Sol:pH = pKa + log (base / acid)
= -log 3.17 + log ( .009/ .006)
Your problem is that you don't recognize what you have at this point.
If 20 mL is half-way to the equivalence point, then 40 mL must be AT the equivalence point; therefore, the pH at this point will be determined by the hydrolysis of the salt; i.e., the KF. The HH equation doesn't work at the equivalence point. (KF) = 6/(40+30) = about 0.09 but that's an estimate only.
.............F^- + HOH ==> HF + OH^-
I...........0.09...........0.....0
C...........-x.............x.....x
E.........0.09-x...........x.....x
Kb for F^- = (Kw/Ka for HF) = (x)(x)/(0.09-x)
Substitute and solve for x = (OH^-) and convert to pH.

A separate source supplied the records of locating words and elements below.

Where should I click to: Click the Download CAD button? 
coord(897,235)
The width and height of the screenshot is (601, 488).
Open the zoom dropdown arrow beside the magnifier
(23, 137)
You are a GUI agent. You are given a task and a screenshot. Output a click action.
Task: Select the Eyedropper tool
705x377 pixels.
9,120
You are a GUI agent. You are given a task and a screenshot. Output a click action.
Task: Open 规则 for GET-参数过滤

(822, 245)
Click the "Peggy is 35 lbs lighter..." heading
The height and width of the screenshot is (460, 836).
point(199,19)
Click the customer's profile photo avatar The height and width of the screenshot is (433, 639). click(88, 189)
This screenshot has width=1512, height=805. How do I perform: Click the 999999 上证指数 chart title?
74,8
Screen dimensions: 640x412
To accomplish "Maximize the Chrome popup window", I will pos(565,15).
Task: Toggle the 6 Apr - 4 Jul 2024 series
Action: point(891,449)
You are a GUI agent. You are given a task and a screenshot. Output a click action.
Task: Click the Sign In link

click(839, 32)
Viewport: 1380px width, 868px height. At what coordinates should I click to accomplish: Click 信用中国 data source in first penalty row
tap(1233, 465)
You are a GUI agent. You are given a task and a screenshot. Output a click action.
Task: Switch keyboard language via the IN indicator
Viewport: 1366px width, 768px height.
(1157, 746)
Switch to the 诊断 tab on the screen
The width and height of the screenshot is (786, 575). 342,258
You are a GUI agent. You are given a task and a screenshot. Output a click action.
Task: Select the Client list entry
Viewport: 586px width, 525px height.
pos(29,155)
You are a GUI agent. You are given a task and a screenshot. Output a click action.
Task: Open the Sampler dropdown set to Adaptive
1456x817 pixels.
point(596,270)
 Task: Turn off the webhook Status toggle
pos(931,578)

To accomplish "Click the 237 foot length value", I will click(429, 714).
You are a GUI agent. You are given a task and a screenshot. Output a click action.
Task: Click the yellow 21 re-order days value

To find the pH when you add 40 mL of KOH, you can use the Henderson-Hasselbalch equation:
pH = pKa + log(base/acid)
Given that the pKa is 3.17, and halfway to the equivalence point you have 20 mL of KOH, you need to calculate the concentration of HF and KOH at that point.
First, let's calculate the moles of HF present in the solution:
moles of HF = volume of HF (in L) * molarity of HF
= 30 mL * 0.2 M
= 6 mmol
Now, let's calculate the moles of KOH added:
moles of KOH = volume of KOH (in L) * molarity of KOH
= 20 mL * 0.15 M
= 3 mmol
Since HF and KOH react in a 1:1 ratio, the moles of HF remaining will be:
moles of HF remaining = moles of HF - moles of KOH added
= 6 mmol - 3 mmol
= 3 mmol
Now, let's calculate the concentrations of remaining HF and KOH:
concentration of HF = moles of HF remaining / volume of solution (in L)
= 3 mmol / 50 mL (since we have 30 mL of HF + 20 mL of KOH)
= 0.06 M
concentration of KOH = moles of KOH added / volume of solution (in L)
= 3 mmol / 50 mL
= 0.06 M
Using the Henderson-Hasselbalch equation:
pH = pKa + log(base/acid)
= -log(3.17) + log(0.06/0.06)
= -3.17 + log(1)
= -3.17 + 0
= -3.17
So, the pH when you add 40 mL of KOH is -3.17.
To find the pH when you have 100 mL of KOH added, you need to repeat a similar calculation.
First, let's calculate the moles of KOH added:
moles of KOH = 100 mL * 0.15 M
= 15 mmol
The moles of HF remaining will now be:
moles of HF remaining = 6 mmol - 15 mmol
= -9 mmol (since moles are negative, that means that HF has been completely consumed)
Therefore, the concentration of HF at this point is 0 M.
Using the Henderson-Hasselbalch equation:
pH = pKa + log(base/acid)
= -log(3.17) + log(0.06/0)
= -3.17 + log(infinity)
= -3.17 + infinity
Since the log of infinity is undefined, the pH is undefined when you have 100 mL of KOH added.
I hope this helps you understand how to calculate the pH in a titration. Let me know if you have any further questions!